Saturday, March 21, 2009

Newspaper Turmoil



Growing up, I thoroughly enjoyed the newspaper experience. I remember reading hockey and baseball box scores so carefully that I could recite the previous day’s stats to my friends at school. Reading the funnies on the weekend was a ritual; It started with Beetle Bailey, and it always ended with Family Circus. I surrounded myself with newspapers, especially when I didn't know what to believe. When kids were getting tear-gassed at the Quebec City Summit, or when the Twin Towers collapsed in New York, I carefully read every single account of what happened from every newspaper I could find. Newspapers take the time to struggle with tough questions like: why is this happening? TV often jumps to the conclusion.

But newspapers are dying. I'm not exaggerating; they're disappearing at an alarming rate. There's a website tracking the death count.

The problem is the business model. Traditionally, newspapers made the bulk of their money through selling ad space. The big papers were widely distributed, which meant they could command a good price for ad space. The $0.50 on the face of the paper covered the delivery cost. Remember, before TV there was no other place where a single ad would reach the entire nation. Another thing that the large newspapers did to make money was they maximized the use of their printing press. They provided printing services to other newspapers, magazines and book publishers.
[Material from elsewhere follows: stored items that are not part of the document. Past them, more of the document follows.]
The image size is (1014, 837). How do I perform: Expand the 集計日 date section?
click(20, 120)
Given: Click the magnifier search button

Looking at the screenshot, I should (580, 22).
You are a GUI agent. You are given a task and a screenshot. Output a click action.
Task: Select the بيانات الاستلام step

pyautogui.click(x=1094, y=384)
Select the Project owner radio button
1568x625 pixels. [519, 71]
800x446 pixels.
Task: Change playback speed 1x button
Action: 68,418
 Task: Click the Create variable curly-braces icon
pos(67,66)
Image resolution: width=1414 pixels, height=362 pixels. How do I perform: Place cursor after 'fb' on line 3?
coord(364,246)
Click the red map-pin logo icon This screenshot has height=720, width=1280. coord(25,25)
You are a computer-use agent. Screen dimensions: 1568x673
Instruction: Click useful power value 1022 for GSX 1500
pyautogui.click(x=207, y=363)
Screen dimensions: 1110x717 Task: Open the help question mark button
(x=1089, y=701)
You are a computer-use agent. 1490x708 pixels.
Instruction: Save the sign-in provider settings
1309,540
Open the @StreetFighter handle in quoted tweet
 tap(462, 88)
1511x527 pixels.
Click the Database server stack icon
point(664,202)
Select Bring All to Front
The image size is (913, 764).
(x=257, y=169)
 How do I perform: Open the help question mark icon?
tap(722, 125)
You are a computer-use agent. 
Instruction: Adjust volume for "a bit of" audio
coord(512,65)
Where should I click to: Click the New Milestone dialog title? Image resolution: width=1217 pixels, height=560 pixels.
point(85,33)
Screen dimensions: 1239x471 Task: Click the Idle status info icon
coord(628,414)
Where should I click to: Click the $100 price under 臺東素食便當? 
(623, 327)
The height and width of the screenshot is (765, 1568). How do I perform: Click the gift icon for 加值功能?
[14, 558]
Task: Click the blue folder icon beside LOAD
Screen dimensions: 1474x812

The local papers had a modest version of the same business model. With a local circulation, people in that community kept the local paper thriving by listing their companies or personal belongings in the classified ads.

But by posting the exact same content online for free, the National papers lost a big chunk of their circulation. And with the emergence of Craigslist and Ebay, the local papers are failing to collect the classified ad revenue that used to hold them up.

There’s not really much to add from a business standpoint. Local papers are going to disappear without local people wanting to advertise. Municipalities can make a conscious decision to fund some regular local medium, for the sake of keeping a sense of togetherness in the community.

As for the larger news organizations, it's unclear whether they have a vision of how to reinvent themselves for the new media world. Perhaps they’ve got the right ideas, but they're not close solving their financial issues. Here’s the financial situation of one of my favourite newspapers, the New York Times. To quote the conclusion of this analysis:

The bottom line is that the New York Times will find it very difficult and/or expensive to borrow more money to meet its upcoming liabilities, even over the short term. Now that the stock has collapsed, moreover, it is not in a strong position to issue equity.

That means they need money fast and they don’t have very many options available to them. Not good. David Carr of the NY Times proposes some excellent solutions, while going over some of the mistakes the industry made along the way. In the future, we can expect quality news publications to ask you for money if you want to continue reading them online.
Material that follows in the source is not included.